八木くん、ここまで来ると知恵にも何かされてそうな気がする。私は「何から何まで報われない人って実在するんだな」って、この世の無情さを噛み締めた。
「あ、おい。端末光ってるぞ」
「ホントだ」
携帯端末を操作すると、画面にメッセージが表示された。ぴょろ〜と流れたメッセージは至ってシンプルだ。「今日、志音ちゃん連れてきて!♪」。私はそれを読むと一気に青ざめて、机の上にちょっと残ってる消しゴムのカスをじっと見つめることしかできなかった。
「いやあたしを呼んだだけでそんな暗い顔するなよ!?」
「違う。志音は知らないんだ。まだまだ私のお母さん初心者なんだね?」
「意味が分かんねぇし、上級者だったらそれはそれでキモいだろ」
私は志音に説明した。お母さんが語尾に音符を付けるときはなんかヤバいって。前に「早く帰ってきて〜♪」ってメッセージが届いて帰ってみたら、よく分からないすごい布団を買わせようとしてるセールスマンと対峙してたし。
「私はここで待ってるから、早く校内でも顔面でも美化してきて」
「顔面は美化しねぇよ」
志音は私にそうツッコミつつも、少し笑って立ち上がった。多分、私が待ってるのが嬉しいんだと思う。そうは言わないけど。授業参観にお母さんが来た少年みたいな顔してる。そこで私ははたと気付いた。
「そういえば志音って授業参観にお母さんが来たことあるの?」
「あると思うか?」
「なさそう」
「おう」
なんか普通に可哀想になってきた。母の仕事を尊敬しているかどうかと、母が仕事を優先して生きることを寂しく思わないかどうかは別問題だろう。それを引きずるような性格じゃないだろうけど、きっと当時の志音は寂しかったと思う。

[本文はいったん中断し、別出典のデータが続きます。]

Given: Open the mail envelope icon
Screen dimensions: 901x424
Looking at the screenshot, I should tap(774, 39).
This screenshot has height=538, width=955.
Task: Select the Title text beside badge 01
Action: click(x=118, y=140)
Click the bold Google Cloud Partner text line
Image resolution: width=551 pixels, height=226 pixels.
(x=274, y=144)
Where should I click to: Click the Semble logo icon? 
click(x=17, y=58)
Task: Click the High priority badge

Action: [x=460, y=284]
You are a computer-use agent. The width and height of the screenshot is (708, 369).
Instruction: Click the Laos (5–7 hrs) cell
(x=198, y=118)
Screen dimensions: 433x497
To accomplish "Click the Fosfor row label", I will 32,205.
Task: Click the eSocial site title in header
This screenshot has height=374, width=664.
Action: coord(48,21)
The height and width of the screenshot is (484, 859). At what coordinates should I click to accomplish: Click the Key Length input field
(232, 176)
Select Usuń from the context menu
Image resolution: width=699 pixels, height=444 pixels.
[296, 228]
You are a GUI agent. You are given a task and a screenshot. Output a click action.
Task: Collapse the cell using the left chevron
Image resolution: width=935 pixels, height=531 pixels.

「わかったよ、志音。これからは私は志音の授業態度、ちゃんと見ておくからね」
「おいやめろ」
「礼音さんの連絡先教えてくれる? たまに動画に撮って送っとくから」
「お前絶対あたしが寝てるとこ撮って母さんに送るだろ」
礼音さんも、きっと授業中に娘がどんな風に過ごしているか知りたいことだろう。ここは私が一肌脱がなきゃ。大丈夫、とびっきり授業態度が悪いところ、送っとくからね。
「母さんの連絡先は教えないぞ」
「えー」
「当たり前だろ。それに、異様に夢幻のこと気に入ってたし。なんかヤダ」
「母親に妬くって怖いし重いんだけど」
「そういうんじゃねーよ」
志音はちょっと間を置いてから「多分」と言うと、気まずさを誤魔化すように荷物をまとめ始めた。私もちょっと気まずいから何も言わずにほっとこ。
「多分、一時間もあれば終わるから」
「そう。ま、待ってることに飽きたら帰るからお役目果たしてきて」
「いや帰るなよ」
私は志音にひらひらと手を振って見送ると、携帯端末を取り出した。時間まで暇だから久々にゲームをしてみることにしたのだ。私の端末に入っているのは、基本的に一人で進めるタイプのものだけだ。他人が介入してくる余地があるとしてもランキングで名前が表示されるくらい。
これを言うと志音に「社会性ガチでゼロじゃねぇか」って言われそうだから教えたことはないんだけど、ゲームで他人と協力するってダルくて面倒だと思ってる。私に付き従ってくれるコンピューターとかならいいんだけど。「俺がこの魔法唱えたんだからお前はこうしろよ」みたいな無言の圧力を感じるのが嫌。味方の攻撃でダメージ入る系のゲームは特に最悪。ちょっと攻撃が当たっちゃっただけなのに執拗に追いかけてくるヤバい奴とかいるし。やられたら私だって黙ってられないから、敵そっちのけで他のプレイヤーと殺し合いになる。
もうお察しだと思うけど、私はプレイしたことがないまま他人と協力するのが嫌だと言ってるのではなく、色々やらかした結果、嫌気が差している。本格的に社会性ゼロ。美少女で本当に良かった。全部帳消しになるから。
私が一人でクイズに励んでいると、肩をとんと叩くと同時に「よっ!」と声をかけられた。視線をゲームから離さないまま、「まだ帰ってなかったんだ?」と応える。声の主が知恵だったから。
「フェンダー」
「え?」
「そのクイズの答え」
「あぁ。あ、ホントだ」
隣には菜華も居た。私にクイズの答えを教えながら隣の席に座る。そしてしたり顔で自分のふとももを軽く叩いて知恵を見ている。おそらくは、座れ、ということだろう。知恵にも意図は伝わっているようだが、人前でベタベタするつもりは無いらしい。
結局、菜華が私の隣に、知恵がさっき志音が座ってた私の前の席に座ることで落ち着いた。菜華は目を血走らせながら、自分のふとももをバンバンと叩き続けている。合唱部の鬼コーチか何かか? 赤くなってるからやめた方がいいよ。あとうるさい。